The best choice would be to hire a private guide which gives you the history you need and the time to enjoy it, but failing that visiting on your own can be very satisfactory.
Up until quite recently you could rent an audio tour of the Alhambra, but that has been stopped for reasons I couldn’t find out. There is an alternative which is to rent the Granada audiotour from a company called This Is. Their offices are in downtown Granada not far from Plaza Nueva. Ask for directions at either of the downtown tourists information centres. For 15 euros you get a device for two days that includes all the sites of Granada including the Alhambra. We found it was a great way to tour the city and more than a few people asked us about them while we were touring the Alhambra.
5. Wait to take your pictures of Granada from the top of the Alcazaba. Probably the only thing better than the views of the Alhambra from Granada are the views of Granada from the Alhambra. As tempting as it is to take pictures as you wait to enter the Nasrid Palace, the views get better the higher you go and culminate at the top of the Alcazaba. While wasting film is not a concern anymore, you won’t have to edit a lot of photos of Granada if you hold off until the Alcazaba.
6. Don’t bother with the Alhambra Museum. It’s got next to nothing of interest and you can spend your time better almost anywhere else in the Alhambra complex.
Don’t Overlook the Museum of Fine Arts
7. Don’t miss the Museum of Fine Arts. It is in the Charles V palace, the same place as the museum and is as good as the museum is not. It contains a great collection of Spanish art from the middle ages onward displayed in very spacious galleries. The wooden religious carvings are outstanding. The gallery dedicated to scenes of the Alhambra and Granada is well worth visiting as is the gallery dedicated to Cubism and in particular Juan Gris. It will perhaps change your mind about the artistic value of this period of modern art.
Another reason to visit the gallery is there is relatively nobody here compared to the rest of the Alhambra. It’s quiet and on a cold day has heated rooms and on a hot day, air-conditioned ones. In other words it’s an oasis.
8. Duck into the church to see the very unusual modern crucifixion painting dedicated to President Kennedy.
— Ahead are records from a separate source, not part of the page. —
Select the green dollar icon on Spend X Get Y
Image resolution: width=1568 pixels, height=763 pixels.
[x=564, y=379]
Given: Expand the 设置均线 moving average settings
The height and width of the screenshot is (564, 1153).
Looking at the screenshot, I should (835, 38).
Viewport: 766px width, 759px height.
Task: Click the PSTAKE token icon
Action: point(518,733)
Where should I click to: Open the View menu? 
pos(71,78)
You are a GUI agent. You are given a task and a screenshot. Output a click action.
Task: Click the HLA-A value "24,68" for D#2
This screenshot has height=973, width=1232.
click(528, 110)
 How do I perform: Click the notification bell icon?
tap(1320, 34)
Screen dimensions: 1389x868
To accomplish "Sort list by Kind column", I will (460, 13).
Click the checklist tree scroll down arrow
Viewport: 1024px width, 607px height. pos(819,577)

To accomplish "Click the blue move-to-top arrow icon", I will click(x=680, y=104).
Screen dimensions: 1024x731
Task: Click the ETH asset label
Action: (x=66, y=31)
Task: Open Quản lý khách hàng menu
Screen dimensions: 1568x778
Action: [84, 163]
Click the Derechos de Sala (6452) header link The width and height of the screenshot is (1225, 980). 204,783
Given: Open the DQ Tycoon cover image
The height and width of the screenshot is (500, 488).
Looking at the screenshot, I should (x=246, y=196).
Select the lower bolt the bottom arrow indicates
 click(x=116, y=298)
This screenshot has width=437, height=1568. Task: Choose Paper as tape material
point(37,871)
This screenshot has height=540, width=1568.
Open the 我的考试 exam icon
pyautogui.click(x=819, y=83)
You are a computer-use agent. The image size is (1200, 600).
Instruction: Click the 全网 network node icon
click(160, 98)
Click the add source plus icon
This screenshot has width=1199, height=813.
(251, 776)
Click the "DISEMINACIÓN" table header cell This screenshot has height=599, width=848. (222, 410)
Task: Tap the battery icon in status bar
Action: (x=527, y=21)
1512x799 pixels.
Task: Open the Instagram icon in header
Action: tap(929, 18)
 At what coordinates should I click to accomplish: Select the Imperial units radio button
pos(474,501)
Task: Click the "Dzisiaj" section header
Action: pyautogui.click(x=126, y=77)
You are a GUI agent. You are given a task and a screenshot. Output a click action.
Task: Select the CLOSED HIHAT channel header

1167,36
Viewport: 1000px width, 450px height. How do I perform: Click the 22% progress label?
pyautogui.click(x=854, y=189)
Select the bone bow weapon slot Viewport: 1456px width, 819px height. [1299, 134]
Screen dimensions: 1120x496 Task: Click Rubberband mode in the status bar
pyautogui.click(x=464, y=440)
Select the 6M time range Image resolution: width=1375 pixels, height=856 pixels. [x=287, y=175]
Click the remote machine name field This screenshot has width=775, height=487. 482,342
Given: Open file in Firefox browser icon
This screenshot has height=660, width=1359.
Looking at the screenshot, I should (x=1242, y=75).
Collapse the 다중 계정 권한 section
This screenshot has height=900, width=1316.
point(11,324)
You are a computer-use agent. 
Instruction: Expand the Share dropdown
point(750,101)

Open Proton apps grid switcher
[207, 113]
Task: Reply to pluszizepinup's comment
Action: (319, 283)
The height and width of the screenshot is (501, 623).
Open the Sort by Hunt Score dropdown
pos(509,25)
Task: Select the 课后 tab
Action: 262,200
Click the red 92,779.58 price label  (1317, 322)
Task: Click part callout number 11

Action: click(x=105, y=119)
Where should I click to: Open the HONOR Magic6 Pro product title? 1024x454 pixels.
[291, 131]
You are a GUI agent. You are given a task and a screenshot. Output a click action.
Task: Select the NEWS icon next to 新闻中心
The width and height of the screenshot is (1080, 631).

It’s at the back of the church and is jarring to say the least.
Visit the Parador de Granada
9. Have lunch at the cafeteria in the Parador. After visiting the main architectural sites of the Alhambra you will inevitably be tired and looking for a place to eat. There are very few places inside the Alhambra and most of these have very limited menus.
The exception is the Alhambra Parador which is a hotel right inside the Alhambra in an old monastery. It’s worthwhile ducking in just to see the place, but most of it is off limits to non-guests. However, you can eat here even if you are not staying. There is a more upscale dining room and the informal cafeteria. In Spain a cafeteria is not what we think of in North America. There is no buffet of stale looking food that you put on a tray and cart away. This place is just a simple restaurant with a decent menu with both Spanish and more typical tourist choices. We can vouch for the croquetes – you get a dozen for 7 euros and the fried aubergine (eggplant) which looks like fries, but is far better for you and tastier too.
After lunch you will be refreshed and not tempted to rush through the Generalife gardens.
10. Don’t miss the Generalife, which is not an insurance company, but a really great set of gardens where most visits to the Alhambra end. There are a lot of places to get great shots of the Nasrid Palace and the Alcazaba and lots of places to simply enjoy the beautiful flowers, trees and fountains.
11. Don’t miss the gift shop which has a lot of items unique to the Alhambra and buy your kids, young or adult, a nice Alhambra colouring book as a souvenir.